GNU General Public License v3.0
124 stars 73 forks source link

PDF AND IMAGE LOADING AND RESPONSE TOO SLOW! #30

Closed Paramjethwa closed 4 days ago

Paramjethwa commented 1 week ago

Facing this issue where the pdf file of 1.5 mb took me 30 minutes to load and more few minutes to response, while image processing took around 10 minutes per images from loading to getting response.

Voice loading is pretty decent with 3-4 minutes of processing and answer the given question.

Normal chat with the model working pretty good which gives around 20-25 second response time as compared to others

Also i cant have my GPU to work for this, pdf loading takes zero GPU usage as well as the image loading.

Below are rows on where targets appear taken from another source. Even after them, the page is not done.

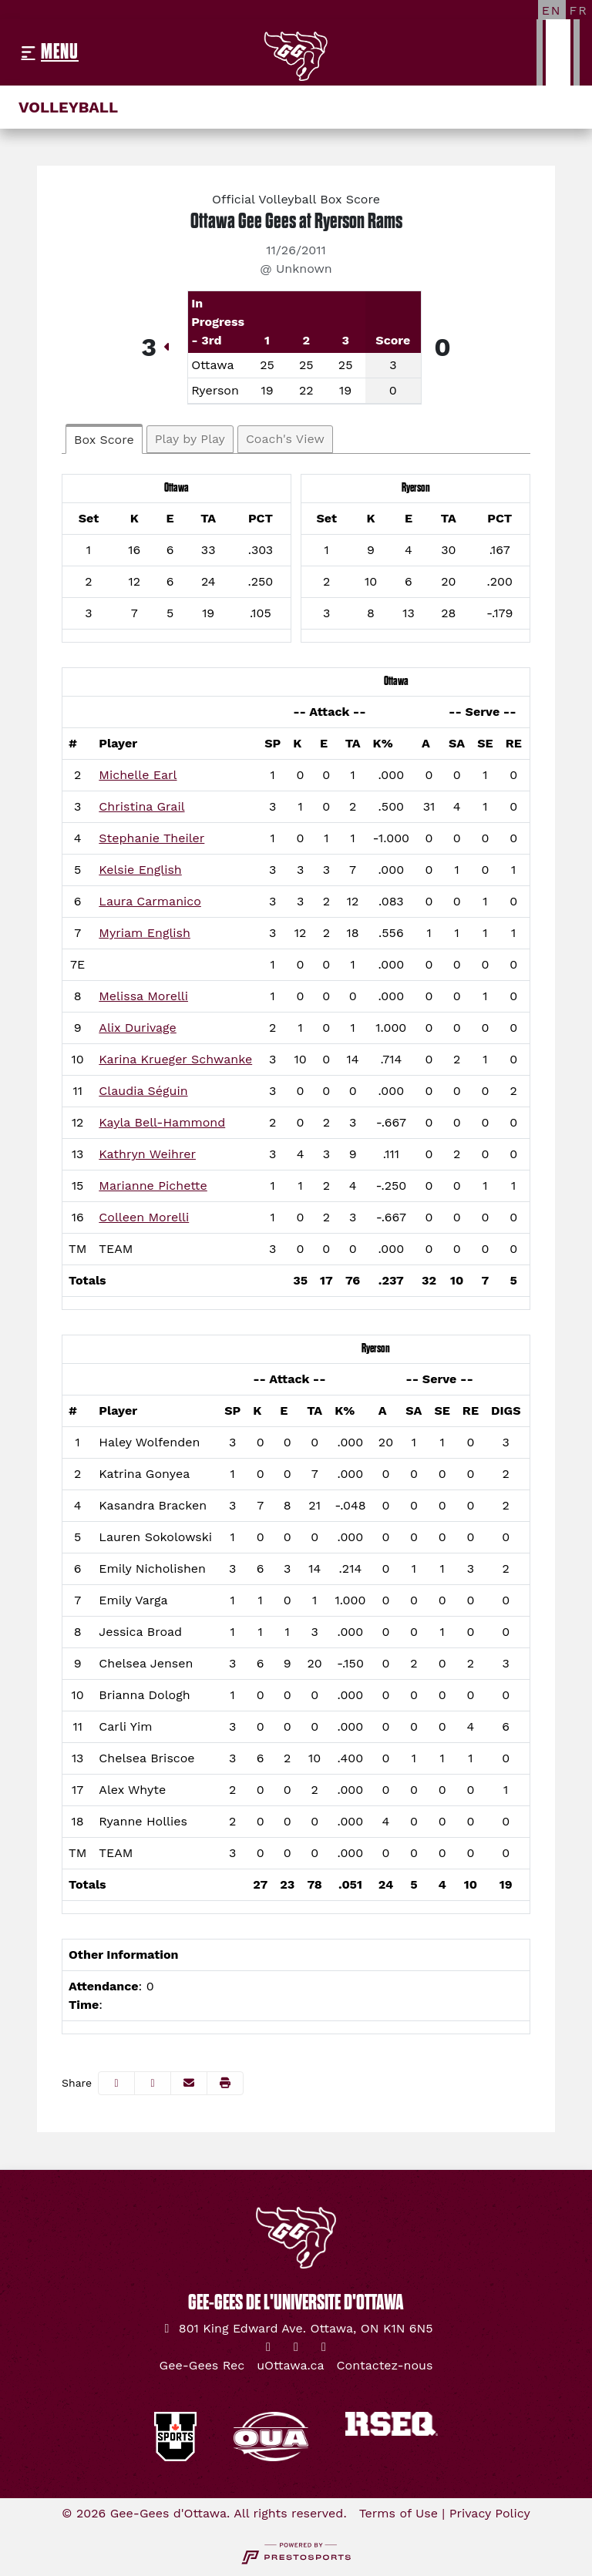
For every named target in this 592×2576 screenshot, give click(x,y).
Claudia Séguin (143, 1090)
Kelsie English (140, 869)
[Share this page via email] (188, 2083)
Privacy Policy (489, 2513)
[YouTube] (323, 2347)
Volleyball (68, 107)
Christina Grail (141, 806)
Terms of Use (398, 2513)
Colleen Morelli (144, 1217)
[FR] (579, 10)
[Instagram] (296, 2347)
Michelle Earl (138, 774)
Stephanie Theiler (151, 838)
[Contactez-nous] (385, 2365)
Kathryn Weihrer (147, 1154)
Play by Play (190, 439)
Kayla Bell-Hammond (162, 1122)
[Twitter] (268, 2347)
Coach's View (285, 439)
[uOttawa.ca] (290, 2365)
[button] (225, 2083)
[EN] (552, 10)
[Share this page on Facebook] (116, 2083)
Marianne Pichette (153, 1185)
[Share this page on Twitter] (152, 2083)
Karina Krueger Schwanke (175, 1059)
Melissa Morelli (143, 996)
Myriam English (144, 932)
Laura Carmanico (150, 901)
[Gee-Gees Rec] (202, 2365)
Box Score (104, 439)
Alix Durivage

while Image loading take 90%+ usage of my CPU

i am using windows 11 and checked in my task manager performance where the GPU usage is nearly zero and cpu is around 4-8 percent while running the project, i have GPU Nvidia 4050 with latest intel 13th gen 13700hx processor, is there any solution for this?

This is snippet of terminal processing in my Vscode, this is how the process look while loading the PDF which is of 1.5mb

model.safetensors: 100%|█████████████████████████████████████████████████████████████████████████████████████████████| 1.34G/1.34G [04:23<00:00, 3.02MB/s] model.onnx: 100%|████████████████████████████████████████████████████████████████████████████████████████████████████| 1.34G/1.34G [07:26<00:00, 2.99MB/s] pytorch_model.bin: 100%|█████████████████████████████████████████████████████████████████████████████████████████████| 1.34G/1.34G [07:29<00:00, 2.98MB/s] sentence_bert_config.json: 100%|███████████████████████████████████████████████████████████████████████████████████████| 52.0/52.0 [00:00<00:00, 51.8kB/s] special_tokens_map.json: 100%|███████████████████████████████████████████████████████████████████████████████████████████████████| 125/125 [00:00<?, ?B/s] tokenizer.json: 100%|███████████████████████████████████████████████████████████████████████████████████████████████████| 711k/711k [00:00<00:00, 944kB/s] tokenizer_config.json: 100%|██████████████████████████████████████████████████████████████████████████████████████████████| 366/366 [00:00<00:00, 338kB/s] vocab.txt: 100%|████████████████████████████████████████████████████████████████████████████████████████████████████████| 232k/232k [00:00<00:00, 616kB/s] modules.json: 100%|███████████████████████████████████████████████████████████████████████████████████████████████████████| 349/349 [00:00<00:00, 375kB/s] load INSTRUCTOR_Transformer max_seq_length 512 Documents added to db.

JTMarsh556 commented 1 week ago

I suggest verifying you have pytorch installed in your environment. A lot of the embedding methods out there rely on it. Been a while since I have used this application but I have found that in many cases this will lead to slow embedding because without it you are forced to use the CPU for the embeddings which is very slow. Again, I have not used this application in a while so this may not be the problem here but it is extremely common.

https://pytorch.org/get-started/locally/

Leon-Sander commented 1 week ago

I just updated the code to work with ollama, which makes everything faster. I would suggest downloading the newest code version and using docker compose to set it up, everything explained in the readme. I tested it with cpu only on windows and it took 30 seconds for a 3mb pdf. With gpu of course way faster.

You need docker and on windows also wsl installed to run docker with gpu usage. I would recommend to always use GPU when possible.

Leon-Sander commented 4 days ago

Something I just realized after looking at your screenshot again, you seem to have a slow internet connection, it took around 20 minutes to download the embedding model. The same probably applied to voice messages. This is only done once, so your subsequent usages will be faster. Also working on windows is generally slower than on linux.